Une guérite en forme de mirador filtrait les entrées du commissariat, une meurtrière en signe de bienvenue. Gilet pare-balles, uniforme beige trop court, le planton de service semblait descendu des Andes où il allongeait des torgnoles aux lamas : les histoires de plainte, de partie civile, il fallait voir avec le chef.
L’un des secteurs les plus misérables de Santiago était échu à Alessandro Popper, promu au grade de capitaine des carabiniers après avoir servi dans les quartiers difficiles de Valparaiso. Moins corrompue que son homologue argentine, la police chilienne obtenait des résultats et c’est ce qu’on lui demandait. Santiago n’était pas la même ville selon que vous étiez riche ou pauvre mais il y avait ici moins de délits que partout ailleurs en Amérique latine. Comment les gens en étaient venus à réclamer toujours plus de sécurité n’était pas le problème d’Alessandro Popper — il laissait ça aux politiciens, aux sociologues, aux universitaires.

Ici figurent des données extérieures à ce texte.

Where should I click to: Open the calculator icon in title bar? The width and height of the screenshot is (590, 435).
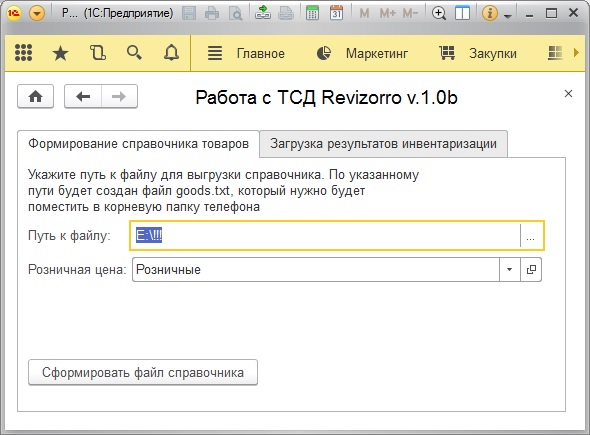[x=312, y=13]
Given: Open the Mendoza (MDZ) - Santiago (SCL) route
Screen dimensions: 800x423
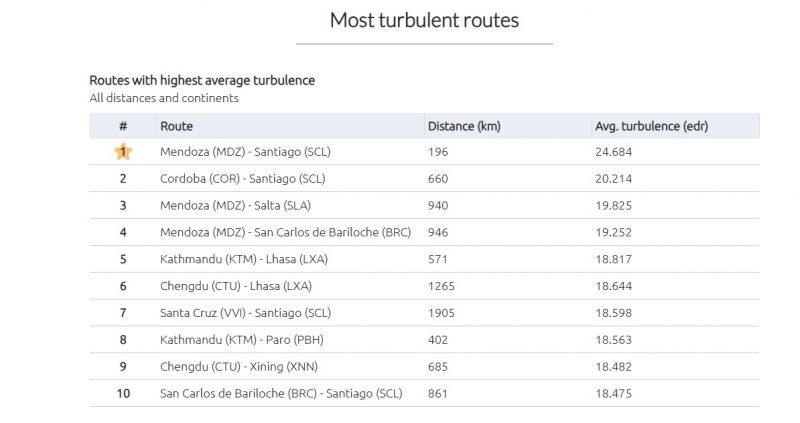Looking at the screenshot, I should 245,152.
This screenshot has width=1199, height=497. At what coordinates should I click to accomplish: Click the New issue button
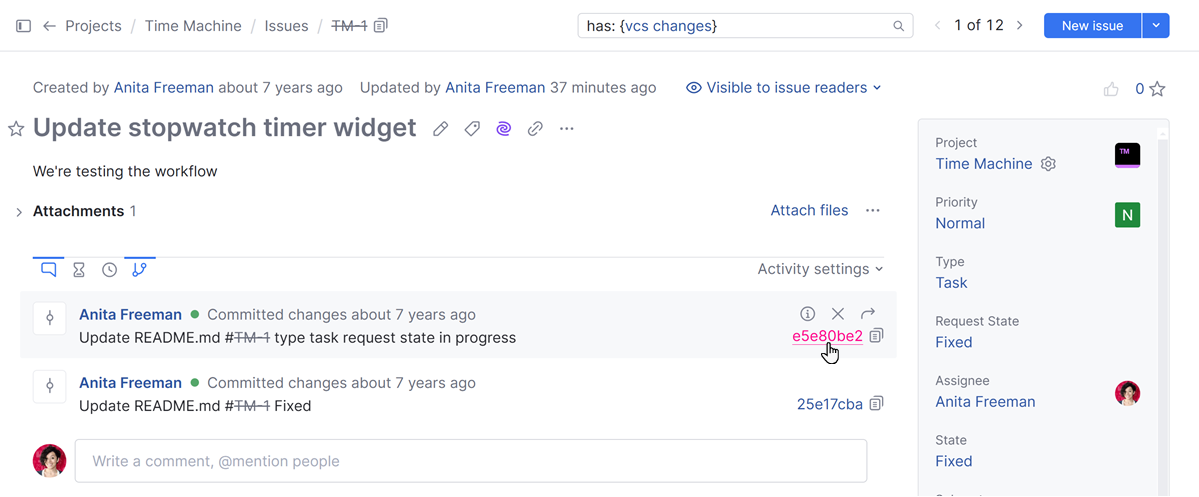click(1092, 26)
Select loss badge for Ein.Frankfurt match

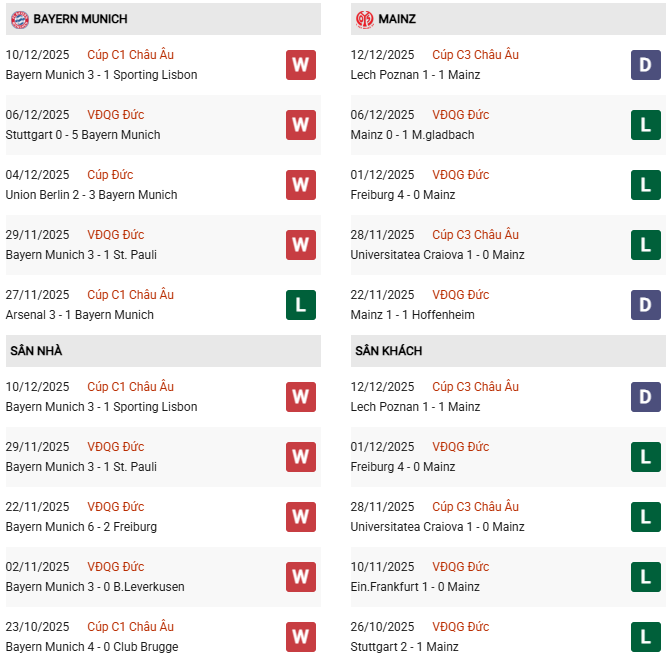[x=646, y=577]
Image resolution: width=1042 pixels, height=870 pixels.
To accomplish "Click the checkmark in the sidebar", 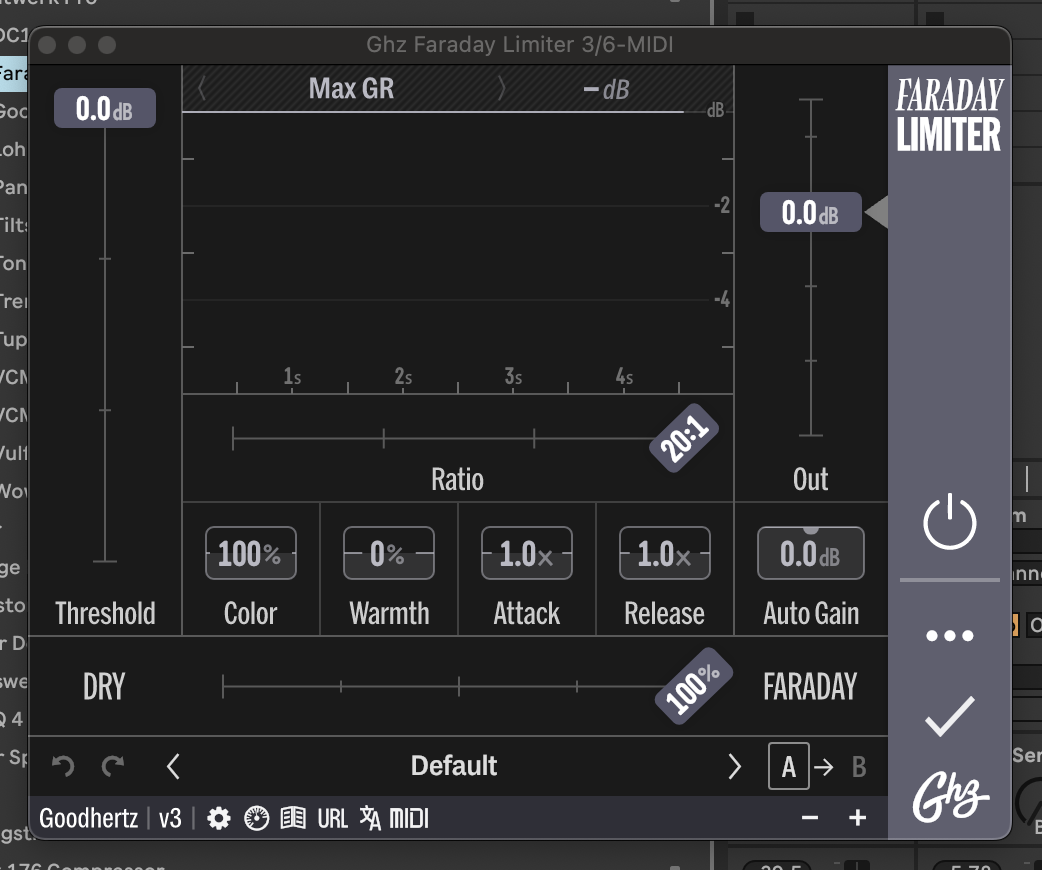I will tap(949, 713).
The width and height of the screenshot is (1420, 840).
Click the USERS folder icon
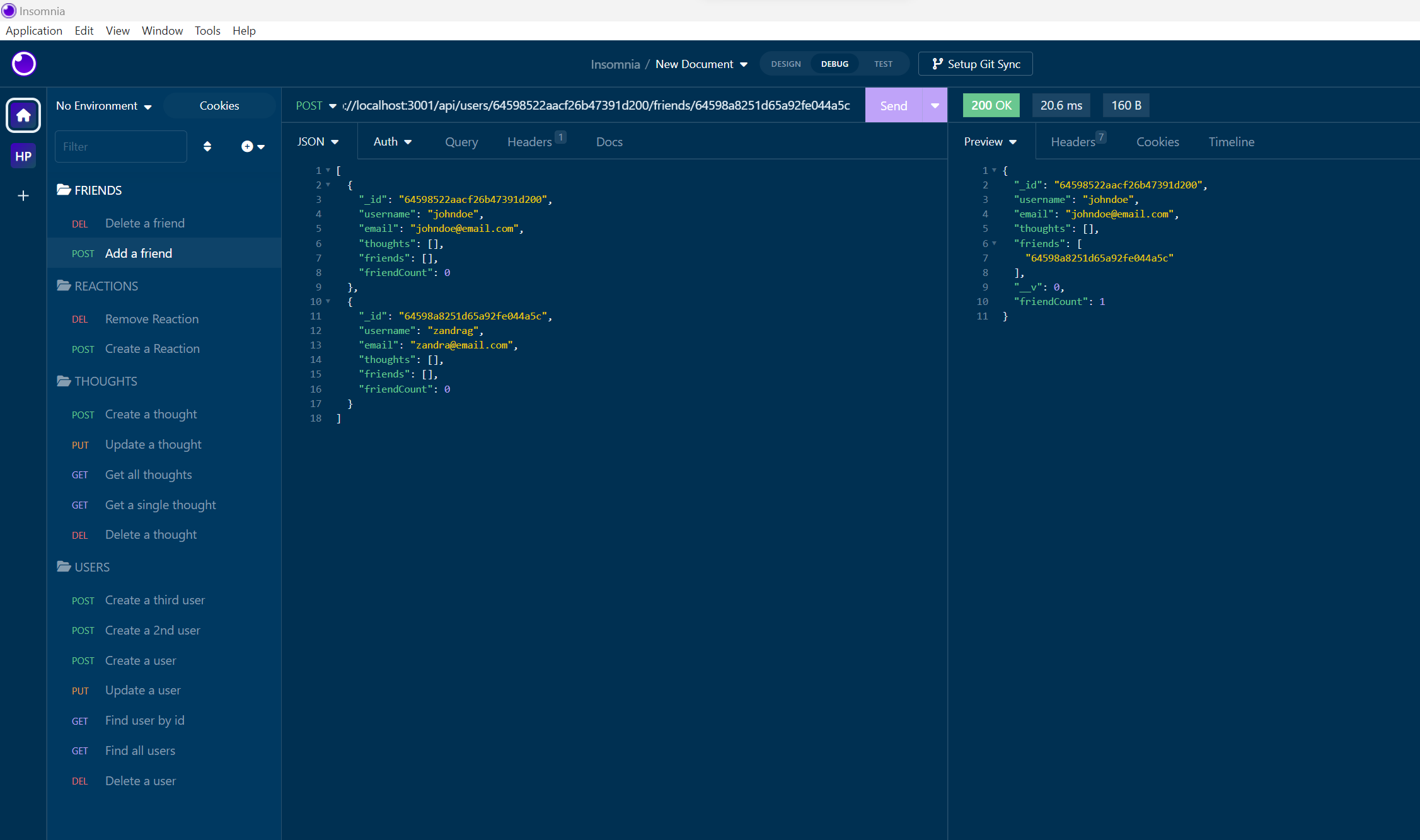(x=64, y=567)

Le regard caché par des paupières épaisses, ses tempes grises rasées de près, le capitaine des carabiniers avait quarante-neuf ans, les gestes économes du géant placide, mais il ne fallait pas se fier à son allure de varan sous Lexomil : Popper tenait le quartier d’une main de fer.
Le sergent Ortiz passait les hommes en revue dans la cour du commissariat ; assis à son bureau en open space, le capitaine traçait des lignes à la règle sur son carnet de présence quand le planton lui fit part d’une requête. Popper reconnut l’Indienne croisée l’autre jour sur le terrain vague, pas le cuico en costard qui l’accompagnait. Il fit entrer le couple disparate, non sans évacuer des soupirs augurant des jours difficiles.
Une odeur d’encaustique enveloppait le bureau du chef des carabiniers, qui donnait sur les casiers.
— Esteban Roz-Tagle, se présenta l’avocat. Ma cliente et moi-même venons au sujet d’Enrique Olivera, l’adolescent retrouvé mort dimanche dernier.